Author Tuma Hazou attributes the ongoing turmoil in the Middle East to the 1917 Balfour Declaration committing Britain to create a ‘national home’ for Jews in Palestine, at the expense of the Muslim and Christian indigenous majority. The subsequent shambolic Jewish-Arab conflict culminated in establishing Israel in 1948 and the defeat by young Israel of six Arab armies.
Tuma Hazou highlights also the events leading to the 1967 June war, with pre-emptive strikes by Israel against Syria, Egypt and Jordan.
He relates the agonising loss of a colleague when fighting flares up in Jerusalem between the Israelis and the Jordanians.
On yet another fateful day, he goes through3 ‘dances with death’ during repeated Israeli air raids on Jordan in August 1968. His chilling eye-witness account of the harrowing raids is included in a United Nations Security Council record of the raids, cited in Addendum 2.
The book’s addendums add intriguing substance to Tuma Hazou’s narrative, such as his wife’s role in circumventing a Jordanian law preventing her Kiwi friend Christine from marrying a high-ranking officer who ends up, for only 10 days, as Jordan’s Prime Minister at the start of Jordan’s 1970 September civil war.
The author reviews what led to the civil war between King Hussein’s Jordanian army and the Palestinian guerrillas after a ‘leftist’ guerrilla faction hijacked a number of civilian planes, forcing them to land in the Jordanian desert before blowing them up. While covering that gruesome 8-day civil war, Tuma was incredibly spared being blown up when he drove over 4 anti-tank mines.

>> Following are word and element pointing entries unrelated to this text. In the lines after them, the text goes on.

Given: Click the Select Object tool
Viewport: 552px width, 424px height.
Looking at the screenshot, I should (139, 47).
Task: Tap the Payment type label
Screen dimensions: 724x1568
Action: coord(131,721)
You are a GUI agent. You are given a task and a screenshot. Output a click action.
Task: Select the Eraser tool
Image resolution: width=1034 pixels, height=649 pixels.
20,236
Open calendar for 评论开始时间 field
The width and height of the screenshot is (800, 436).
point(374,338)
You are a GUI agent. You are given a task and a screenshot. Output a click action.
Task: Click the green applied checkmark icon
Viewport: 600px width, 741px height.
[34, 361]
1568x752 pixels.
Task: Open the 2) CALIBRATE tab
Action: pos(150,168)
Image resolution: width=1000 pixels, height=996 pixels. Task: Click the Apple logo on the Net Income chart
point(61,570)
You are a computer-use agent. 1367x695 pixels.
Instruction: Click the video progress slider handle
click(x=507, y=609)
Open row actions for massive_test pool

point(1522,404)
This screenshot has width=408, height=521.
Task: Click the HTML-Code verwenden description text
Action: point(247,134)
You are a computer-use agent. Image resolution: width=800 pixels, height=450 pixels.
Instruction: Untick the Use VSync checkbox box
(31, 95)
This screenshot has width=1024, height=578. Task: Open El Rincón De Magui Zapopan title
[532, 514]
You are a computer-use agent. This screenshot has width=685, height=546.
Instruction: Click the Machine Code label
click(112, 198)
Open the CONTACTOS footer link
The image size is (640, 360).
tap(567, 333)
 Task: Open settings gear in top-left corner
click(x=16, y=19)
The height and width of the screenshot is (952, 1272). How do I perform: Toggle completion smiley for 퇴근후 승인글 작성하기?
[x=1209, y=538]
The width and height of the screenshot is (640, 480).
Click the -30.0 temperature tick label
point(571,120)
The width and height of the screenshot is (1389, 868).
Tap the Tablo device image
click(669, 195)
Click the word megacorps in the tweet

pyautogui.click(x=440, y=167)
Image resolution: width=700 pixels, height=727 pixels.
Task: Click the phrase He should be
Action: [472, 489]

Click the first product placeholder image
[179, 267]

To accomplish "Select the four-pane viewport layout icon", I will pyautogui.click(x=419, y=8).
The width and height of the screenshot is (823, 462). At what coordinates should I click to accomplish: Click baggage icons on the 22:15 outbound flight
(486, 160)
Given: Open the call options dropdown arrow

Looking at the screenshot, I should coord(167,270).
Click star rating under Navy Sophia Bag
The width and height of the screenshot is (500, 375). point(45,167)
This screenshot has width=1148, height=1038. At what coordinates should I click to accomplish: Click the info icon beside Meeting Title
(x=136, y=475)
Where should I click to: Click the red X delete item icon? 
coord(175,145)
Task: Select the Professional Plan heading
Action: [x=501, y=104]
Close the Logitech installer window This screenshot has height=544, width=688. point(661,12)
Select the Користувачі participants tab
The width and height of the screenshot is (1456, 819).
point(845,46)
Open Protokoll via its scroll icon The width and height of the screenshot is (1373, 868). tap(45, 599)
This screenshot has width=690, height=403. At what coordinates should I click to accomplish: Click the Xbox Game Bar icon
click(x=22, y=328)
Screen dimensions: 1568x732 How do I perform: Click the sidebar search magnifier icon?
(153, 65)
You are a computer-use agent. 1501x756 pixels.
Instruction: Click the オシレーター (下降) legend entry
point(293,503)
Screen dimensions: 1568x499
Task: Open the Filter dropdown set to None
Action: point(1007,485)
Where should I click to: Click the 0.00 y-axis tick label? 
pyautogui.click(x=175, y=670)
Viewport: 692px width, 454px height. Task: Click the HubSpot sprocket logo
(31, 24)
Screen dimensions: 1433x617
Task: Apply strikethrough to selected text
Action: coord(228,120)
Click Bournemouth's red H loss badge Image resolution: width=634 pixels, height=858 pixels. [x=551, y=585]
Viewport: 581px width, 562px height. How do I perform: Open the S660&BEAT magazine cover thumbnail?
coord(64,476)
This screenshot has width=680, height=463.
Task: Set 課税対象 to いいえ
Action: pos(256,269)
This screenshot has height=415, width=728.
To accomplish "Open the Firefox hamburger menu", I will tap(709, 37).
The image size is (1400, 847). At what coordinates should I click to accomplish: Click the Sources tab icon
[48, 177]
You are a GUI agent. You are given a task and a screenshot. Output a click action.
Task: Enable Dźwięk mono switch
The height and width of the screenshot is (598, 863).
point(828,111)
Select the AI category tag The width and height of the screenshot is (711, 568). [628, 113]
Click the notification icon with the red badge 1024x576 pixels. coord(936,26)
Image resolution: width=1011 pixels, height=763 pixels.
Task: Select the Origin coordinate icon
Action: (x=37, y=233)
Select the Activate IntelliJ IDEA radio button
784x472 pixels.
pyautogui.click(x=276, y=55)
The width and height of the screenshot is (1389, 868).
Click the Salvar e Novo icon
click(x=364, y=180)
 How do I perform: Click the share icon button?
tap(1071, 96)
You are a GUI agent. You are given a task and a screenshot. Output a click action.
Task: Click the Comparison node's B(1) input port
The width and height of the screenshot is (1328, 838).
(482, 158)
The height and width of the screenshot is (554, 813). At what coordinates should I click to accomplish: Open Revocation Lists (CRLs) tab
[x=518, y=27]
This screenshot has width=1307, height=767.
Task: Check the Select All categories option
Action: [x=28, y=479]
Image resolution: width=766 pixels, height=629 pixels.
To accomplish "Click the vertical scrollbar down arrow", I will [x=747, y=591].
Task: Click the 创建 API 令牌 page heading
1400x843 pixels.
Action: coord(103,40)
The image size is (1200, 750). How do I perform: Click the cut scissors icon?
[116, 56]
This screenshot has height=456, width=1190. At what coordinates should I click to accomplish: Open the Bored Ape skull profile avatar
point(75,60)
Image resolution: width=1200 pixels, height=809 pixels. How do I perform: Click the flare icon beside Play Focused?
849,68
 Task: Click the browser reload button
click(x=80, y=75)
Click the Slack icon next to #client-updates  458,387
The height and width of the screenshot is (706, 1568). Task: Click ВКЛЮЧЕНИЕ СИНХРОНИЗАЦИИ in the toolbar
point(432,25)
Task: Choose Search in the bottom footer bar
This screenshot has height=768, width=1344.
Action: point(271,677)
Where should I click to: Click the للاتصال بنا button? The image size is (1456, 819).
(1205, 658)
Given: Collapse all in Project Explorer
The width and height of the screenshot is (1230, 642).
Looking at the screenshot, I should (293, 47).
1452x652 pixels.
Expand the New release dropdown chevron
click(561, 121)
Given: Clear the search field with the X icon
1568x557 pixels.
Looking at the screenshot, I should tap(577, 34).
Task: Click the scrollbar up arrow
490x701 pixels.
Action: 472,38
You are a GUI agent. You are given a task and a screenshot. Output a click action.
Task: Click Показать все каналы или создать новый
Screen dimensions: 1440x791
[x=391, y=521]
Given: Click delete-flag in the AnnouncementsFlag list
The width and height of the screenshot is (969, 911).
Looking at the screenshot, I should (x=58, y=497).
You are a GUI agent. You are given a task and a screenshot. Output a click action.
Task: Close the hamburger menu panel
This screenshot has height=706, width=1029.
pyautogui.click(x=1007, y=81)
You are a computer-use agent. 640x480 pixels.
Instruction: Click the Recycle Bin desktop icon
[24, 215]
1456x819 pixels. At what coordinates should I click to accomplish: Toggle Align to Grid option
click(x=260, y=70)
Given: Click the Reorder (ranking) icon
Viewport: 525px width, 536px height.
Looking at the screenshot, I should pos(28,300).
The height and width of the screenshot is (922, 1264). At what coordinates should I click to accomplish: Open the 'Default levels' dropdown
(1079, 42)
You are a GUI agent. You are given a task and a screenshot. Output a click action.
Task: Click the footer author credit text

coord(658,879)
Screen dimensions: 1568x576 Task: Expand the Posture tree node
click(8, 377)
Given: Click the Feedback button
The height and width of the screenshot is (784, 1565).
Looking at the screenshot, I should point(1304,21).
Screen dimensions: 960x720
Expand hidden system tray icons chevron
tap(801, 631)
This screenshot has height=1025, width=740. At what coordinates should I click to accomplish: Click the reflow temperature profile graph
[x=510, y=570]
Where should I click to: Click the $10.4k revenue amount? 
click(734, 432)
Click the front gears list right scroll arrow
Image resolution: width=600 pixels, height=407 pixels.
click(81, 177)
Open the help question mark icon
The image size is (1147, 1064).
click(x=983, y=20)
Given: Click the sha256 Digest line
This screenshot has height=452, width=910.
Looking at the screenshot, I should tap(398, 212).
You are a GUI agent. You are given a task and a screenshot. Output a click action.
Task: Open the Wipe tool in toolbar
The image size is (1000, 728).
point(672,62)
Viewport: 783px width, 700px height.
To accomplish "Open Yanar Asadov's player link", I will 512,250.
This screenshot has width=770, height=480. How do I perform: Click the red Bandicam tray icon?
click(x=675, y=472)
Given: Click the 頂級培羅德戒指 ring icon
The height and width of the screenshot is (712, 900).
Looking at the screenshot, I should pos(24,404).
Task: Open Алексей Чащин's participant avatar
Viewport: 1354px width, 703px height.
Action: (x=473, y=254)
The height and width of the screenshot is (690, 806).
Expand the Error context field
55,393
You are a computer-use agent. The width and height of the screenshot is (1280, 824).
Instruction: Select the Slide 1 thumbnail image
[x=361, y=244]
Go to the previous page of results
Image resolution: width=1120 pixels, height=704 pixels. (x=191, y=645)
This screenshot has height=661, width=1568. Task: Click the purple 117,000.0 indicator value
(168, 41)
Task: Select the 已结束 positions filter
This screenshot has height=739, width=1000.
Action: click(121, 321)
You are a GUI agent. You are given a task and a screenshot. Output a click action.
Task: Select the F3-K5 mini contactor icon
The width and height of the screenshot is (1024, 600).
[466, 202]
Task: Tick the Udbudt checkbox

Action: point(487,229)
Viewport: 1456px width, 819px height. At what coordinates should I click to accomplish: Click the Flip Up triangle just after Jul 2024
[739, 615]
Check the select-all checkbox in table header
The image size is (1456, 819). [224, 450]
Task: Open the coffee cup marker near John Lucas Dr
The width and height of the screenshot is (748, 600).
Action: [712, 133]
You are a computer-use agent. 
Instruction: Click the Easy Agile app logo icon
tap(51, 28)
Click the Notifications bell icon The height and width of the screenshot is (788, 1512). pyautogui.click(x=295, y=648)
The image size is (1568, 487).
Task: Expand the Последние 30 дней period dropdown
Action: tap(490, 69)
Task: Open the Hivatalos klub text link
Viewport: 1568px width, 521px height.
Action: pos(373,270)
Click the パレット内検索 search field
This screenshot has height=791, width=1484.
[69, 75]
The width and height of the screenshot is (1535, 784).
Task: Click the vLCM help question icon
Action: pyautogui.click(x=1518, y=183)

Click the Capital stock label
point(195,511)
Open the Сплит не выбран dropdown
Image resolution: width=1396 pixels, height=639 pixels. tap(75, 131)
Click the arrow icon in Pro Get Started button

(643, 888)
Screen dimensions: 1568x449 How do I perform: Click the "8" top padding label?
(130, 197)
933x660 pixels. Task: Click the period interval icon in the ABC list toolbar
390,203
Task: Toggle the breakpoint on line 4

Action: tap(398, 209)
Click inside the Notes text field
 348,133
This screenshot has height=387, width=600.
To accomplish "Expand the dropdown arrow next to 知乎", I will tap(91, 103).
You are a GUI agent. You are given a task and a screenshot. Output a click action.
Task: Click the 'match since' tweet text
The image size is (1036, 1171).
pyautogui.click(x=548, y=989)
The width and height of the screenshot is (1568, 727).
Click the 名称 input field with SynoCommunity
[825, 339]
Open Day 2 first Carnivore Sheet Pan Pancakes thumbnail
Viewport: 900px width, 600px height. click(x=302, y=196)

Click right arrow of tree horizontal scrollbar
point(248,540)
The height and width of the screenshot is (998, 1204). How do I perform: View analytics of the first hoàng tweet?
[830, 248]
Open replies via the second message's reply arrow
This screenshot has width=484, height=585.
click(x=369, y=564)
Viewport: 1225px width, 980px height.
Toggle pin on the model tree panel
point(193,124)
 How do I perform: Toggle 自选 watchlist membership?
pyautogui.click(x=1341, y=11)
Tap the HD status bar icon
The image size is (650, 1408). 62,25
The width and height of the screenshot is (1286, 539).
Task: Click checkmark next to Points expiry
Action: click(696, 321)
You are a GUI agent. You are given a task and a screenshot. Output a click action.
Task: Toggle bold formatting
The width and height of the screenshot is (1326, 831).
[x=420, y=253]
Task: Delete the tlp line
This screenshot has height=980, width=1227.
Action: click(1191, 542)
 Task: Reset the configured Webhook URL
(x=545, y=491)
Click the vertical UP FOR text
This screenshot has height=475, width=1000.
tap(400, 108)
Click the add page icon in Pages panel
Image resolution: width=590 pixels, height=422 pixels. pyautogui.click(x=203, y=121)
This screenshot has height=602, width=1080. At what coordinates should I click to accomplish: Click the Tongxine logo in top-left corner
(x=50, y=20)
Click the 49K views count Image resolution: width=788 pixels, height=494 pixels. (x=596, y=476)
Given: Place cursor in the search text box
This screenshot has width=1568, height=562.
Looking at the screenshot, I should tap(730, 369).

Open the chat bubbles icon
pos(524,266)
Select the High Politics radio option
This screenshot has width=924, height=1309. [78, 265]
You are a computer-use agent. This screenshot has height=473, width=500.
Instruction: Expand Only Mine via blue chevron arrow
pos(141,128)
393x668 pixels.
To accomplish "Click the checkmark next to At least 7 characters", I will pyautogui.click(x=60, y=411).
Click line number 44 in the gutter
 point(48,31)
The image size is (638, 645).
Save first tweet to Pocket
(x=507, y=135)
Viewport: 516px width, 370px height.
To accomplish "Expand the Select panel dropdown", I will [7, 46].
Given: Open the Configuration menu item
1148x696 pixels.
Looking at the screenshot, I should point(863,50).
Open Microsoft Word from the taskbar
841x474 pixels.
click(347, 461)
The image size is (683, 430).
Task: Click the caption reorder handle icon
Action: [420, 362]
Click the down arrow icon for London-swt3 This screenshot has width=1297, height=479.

Relocating in 1967 to Amman, in Jordan, the author worked as a radio programmes producer and freelance journalist contributing Middle East coverage to UPI, BBC, NBC TV & Radio News and later as both cameraman and radio reporter with ABC TV & Radio News of New York. He also acted as media advisor to Prince Hassan of Jordan. In 1990 Tuma joined UNICEF as Director of Information for the Middle East and North Africa, working there until 1997 when he took early retirement and settled with his Kiwi wife in New Zealand.